Seminar

Extrapolation in Games of Coordination and Dominance Solvable Games

Friederike Mengel (Universite de Maastricht)

May 27, 2010, 15:30–17:00

Toulouse

Room MF 323

BEE Seminar

Abstract

We study extrapolation between games in a laboratory experiment. Participants in our experiment first play either the dominance solvable guessing game or a Coordination version of the guessing game for five rounds. Afterwards they play a 3x3 normal form game for ten rounds with random matching which is either a game solvable through iterated elimination of dominated strategies (IEDS) or a pure Coordination game. We find strong evidence that participants do extrapolate between games.

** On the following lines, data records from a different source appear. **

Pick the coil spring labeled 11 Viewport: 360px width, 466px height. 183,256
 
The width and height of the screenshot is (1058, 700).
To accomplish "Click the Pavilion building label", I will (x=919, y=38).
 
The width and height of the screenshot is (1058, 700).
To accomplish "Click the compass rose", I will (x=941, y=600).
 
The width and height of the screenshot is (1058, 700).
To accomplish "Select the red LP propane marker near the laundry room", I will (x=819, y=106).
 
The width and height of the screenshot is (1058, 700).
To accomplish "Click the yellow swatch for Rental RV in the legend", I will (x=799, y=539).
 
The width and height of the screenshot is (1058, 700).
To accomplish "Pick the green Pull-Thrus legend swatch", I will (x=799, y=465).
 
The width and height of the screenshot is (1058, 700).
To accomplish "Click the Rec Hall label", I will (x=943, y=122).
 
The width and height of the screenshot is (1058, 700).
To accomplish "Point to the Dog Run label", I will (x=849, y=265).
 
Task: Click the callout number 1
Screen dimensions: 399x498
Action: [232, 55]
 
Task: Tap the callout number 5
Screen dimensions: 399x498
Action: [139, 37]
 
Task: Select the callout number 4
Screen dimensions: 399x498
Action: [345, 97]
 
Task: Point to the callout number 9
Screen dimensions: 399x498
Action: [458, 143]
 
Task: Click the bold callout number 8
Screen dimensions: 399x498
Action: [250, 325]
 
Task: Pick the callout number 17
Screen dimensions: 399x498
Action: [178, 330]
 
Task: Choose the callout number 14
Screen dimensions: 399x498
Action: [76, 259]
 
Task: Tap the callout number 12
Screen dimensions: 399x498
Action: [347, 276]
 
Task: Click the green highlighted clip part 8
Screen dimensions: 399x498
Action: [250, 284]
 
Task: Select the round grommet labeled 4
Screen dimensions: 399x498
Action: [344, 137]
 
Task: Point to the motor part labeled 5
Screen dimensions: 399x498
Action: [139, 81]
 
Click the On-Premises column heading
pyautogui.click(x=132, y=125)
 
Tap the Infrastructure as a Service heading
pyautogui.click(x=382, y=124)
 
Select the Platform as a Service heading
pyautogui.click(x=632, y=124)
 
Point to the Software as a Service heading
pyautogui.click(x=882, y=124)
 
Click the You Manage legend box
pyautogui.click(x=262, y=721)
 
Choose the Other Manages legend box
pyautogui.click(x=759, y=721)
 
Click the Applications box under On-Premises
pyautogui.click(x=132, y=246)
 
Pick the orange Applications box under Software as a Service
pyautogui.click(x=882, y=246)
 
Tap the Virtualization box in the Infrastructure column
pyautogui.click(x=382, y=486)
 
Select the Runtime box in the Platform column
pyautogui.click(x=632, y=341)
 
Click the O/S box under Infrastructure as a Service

Playing a strategically different game hurts compared to the control treatment where no guessing game is played before and in fact impedes convergence to Nash equilibrium in both the 3x3 IEDS and the Coordination game. Playing a strategically similar game before leads to better (faster) learning in the second game. We also find evidence for 'naive extrapolation'. Participants tend to choose actions which are labeled similarly to succesful actions in the guessing game with higher probability in the first rounds of the 3x3 game. This effect is much stronger in the Coordination games. On balance extrapolation helps play in games solvable through deliberative reasoning (such as IEDS), but the effect is ambigous in games where some intuition is needed to reach a Nash equilibrium (such as pure Coordination games).